11-16-2002, 06:50 AM
Michael Beschloss on FDR and the Holocaust:

http://www.zwire.com/site/news.cfm?newsid=5998716&BRD=1425&PAG=461&dept_id=154733&rfi=6

Beschloss has served as a historian at the Smithsonian Institution (1982-1986), a visiting fellow at Oxford (1986-1988) and a fellow at the Annenberg Foundation (1988-1996). He is the author of seven books. His latest will be published this month by Simon & Schuster. He is a trustee of the Thomas Jefferson Foundation (Monticello), the National Archives Foundation and the White House Historical Association.

The Chronicle submitted the following questions to Beschloss, who responded via e-mail:

Q: Although most Jews are Democrats, more and more information is coming out that FDR knew about, and did nothing to stop the Holocaust.
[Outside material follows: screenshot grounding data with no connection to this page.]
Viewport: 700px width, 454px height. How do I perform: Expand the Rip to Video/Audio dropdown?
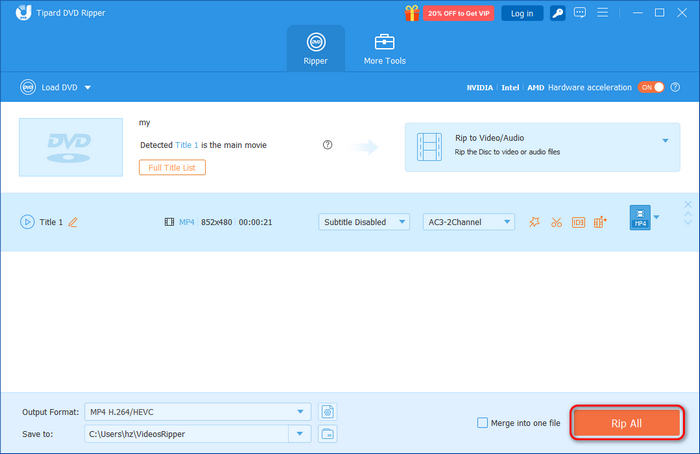click(x=664, y=141)
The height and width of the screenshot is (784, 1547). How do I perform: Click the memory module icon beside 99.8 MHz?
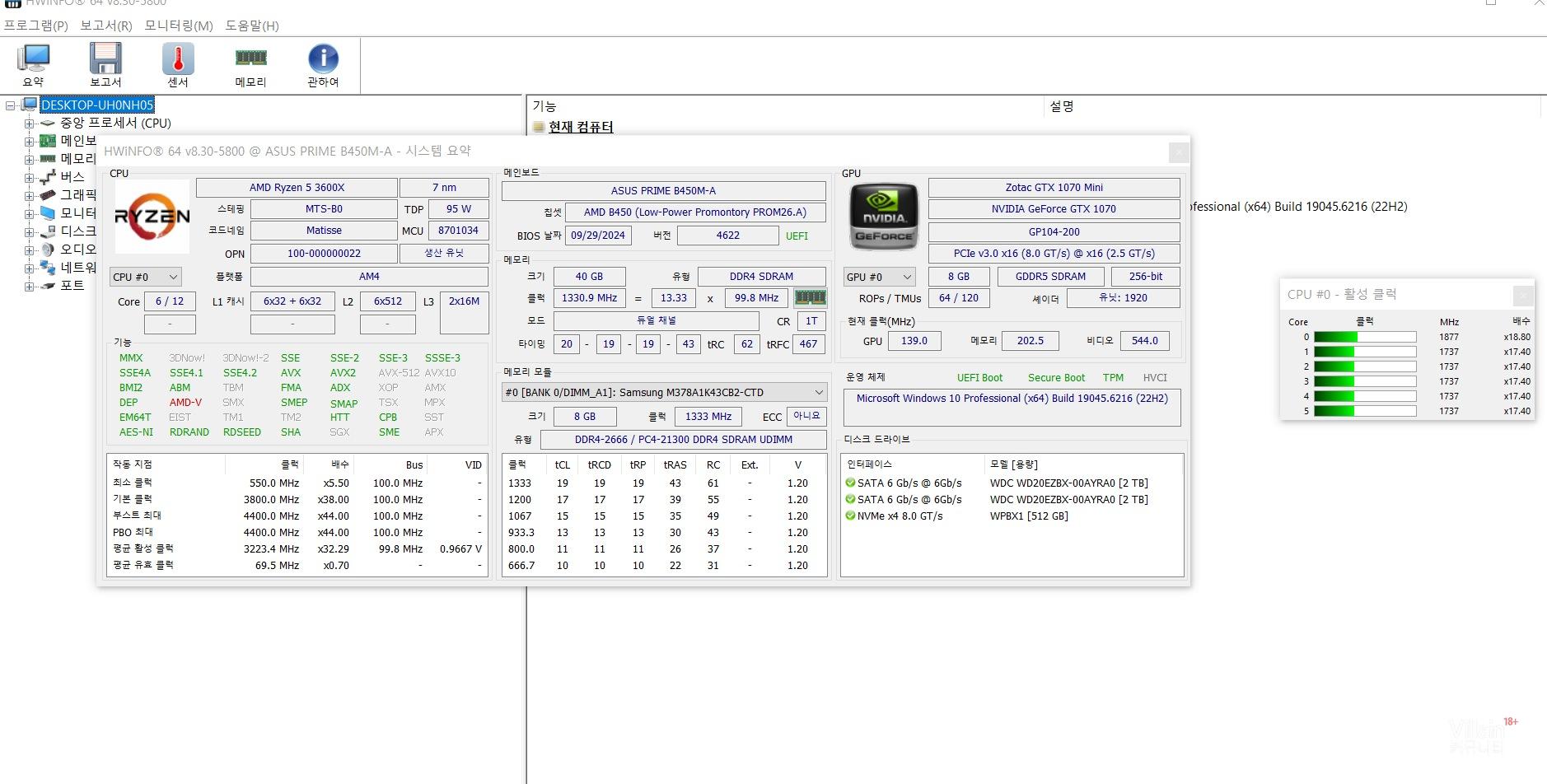810,298
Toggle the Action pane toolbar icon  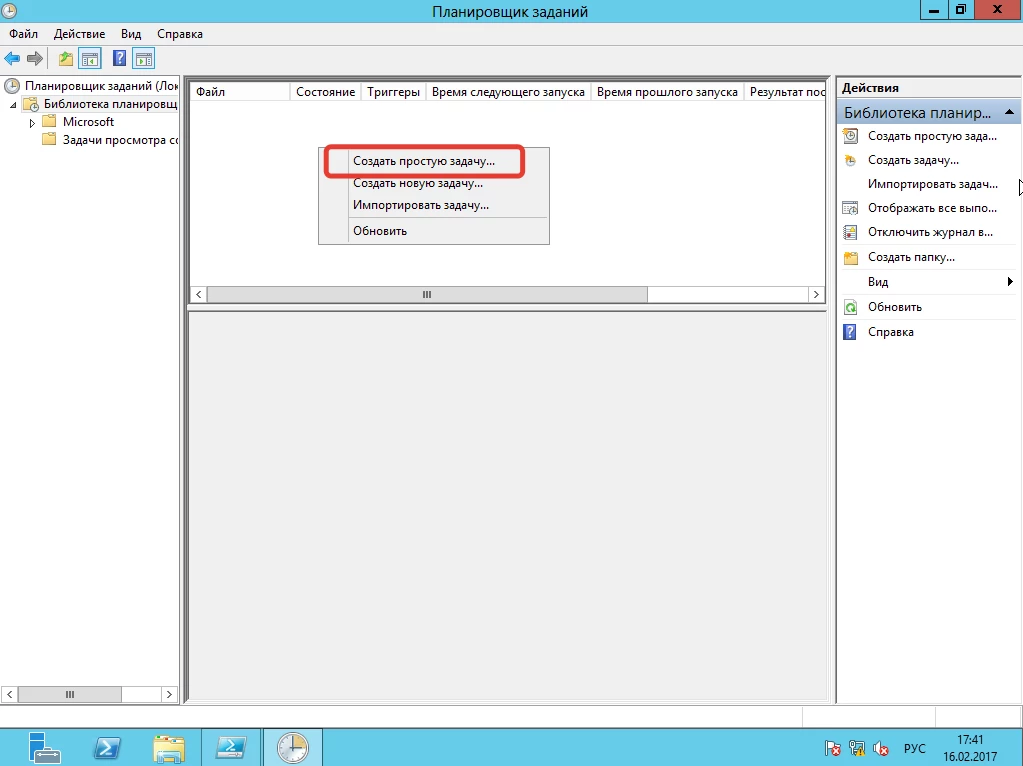click(144, 59)
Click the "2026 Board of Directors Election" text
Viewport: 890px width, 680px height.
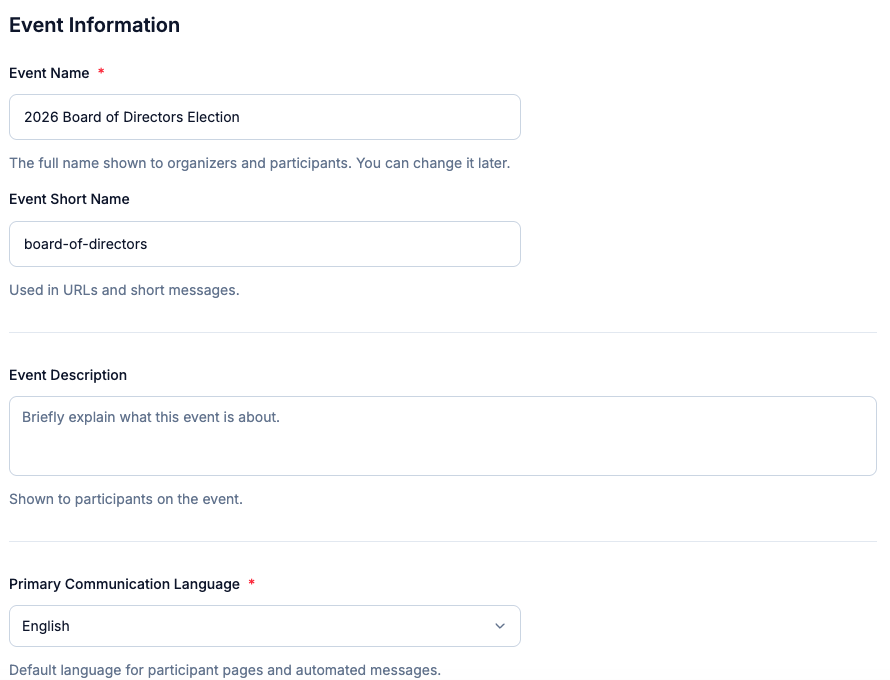point(131,117)
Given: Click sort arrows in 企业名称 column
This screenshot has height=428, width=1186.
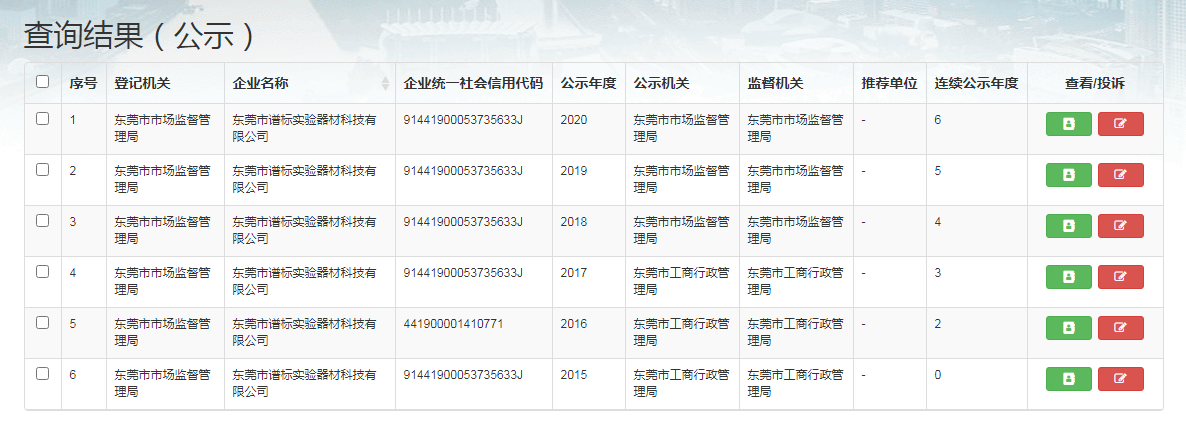Looking at the screenshot, I should point(385,83).
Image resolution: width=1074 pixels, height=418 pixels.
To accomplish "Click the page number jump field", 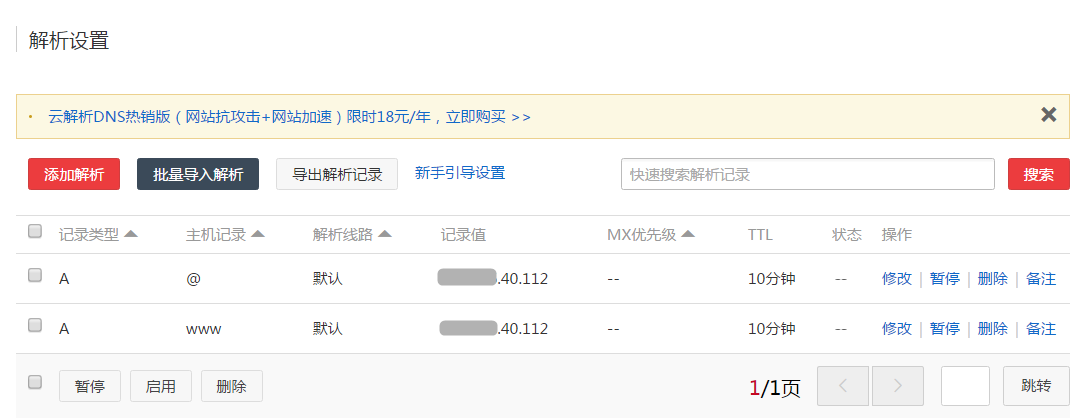I will [965, 386].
How should that be viewed today? Are we forgetting the tough circumstances he was under at the time? How does it affect his legacy today?

A: Most people these days don't choose party affiliation based on history. If they did, most African-Americans today would probably be Republicans in honor of Lincoln. As I say in my book, Jews voted for FDR in 1932 by a majority of 80 percent and in his next three elections by 90 percent. They did this largely because they shared his social beliefs and welcomed the fact that he did more than any other President in history to welcome Jews into the mainstream of American life. They also appreciated that he was the President who demanded that Americans go to war to remove the scourge of Hitler from the world, which ultimately saved the lives of two-thirds of the world's Jews - people who otherwise would have been murdered.

At the same time, oddly enough, I think the vast Jewish support for FDR may have kept him from doing more to stop the Holocaust. Roosevelt was a deeply political man, and knowing that Jews were politically in his hip pocket may have caused him to feel that he did not have to work as hard to keep Jewish voters happy as he did with other swing groups.

Through 1942 and 1943, FDR knowingly allowed anti-Semites in the State Department to block the entrance of doomed Jewish refugees. Only when his Treasury Secretary, Henry Morgenthau Jr., warned him in January 1944 that this was about to bust into a public political scandal that could embarrass him and damage his chances for reelection in 1994 did the President crack down on the State Department.

I think Roosevelt was constrained by two other things. He was intimidated by the disgraceful and large impact of anti-Semitism on American life during World War II. As I reveal in my book, he once privately told Joseph Kennedy that if a demagogue like Huey Long took up anti-Semitism, he thought there would be "more blood flowing through the streets of New York than in Berlin." There was also an ugly tendency in Roosevelt to think that if a Jew or a leader of another non-WASP ethnic group advocated a foreign policy goal that would help their people - especially in wartime - it was somehow unpatriotic. After Pearl Harbor, he told his close friend Morgenthau and Leo Crowley, a Catholic official, that America was a "Protestant country" and that the Jews and Catholics were here "under sufferance" - and that therefore they should go along with everything he wanted. Justifiably, Morgenthau went back to his office, pounded his forehead and asked why he was working so hard in his job if America was not for him.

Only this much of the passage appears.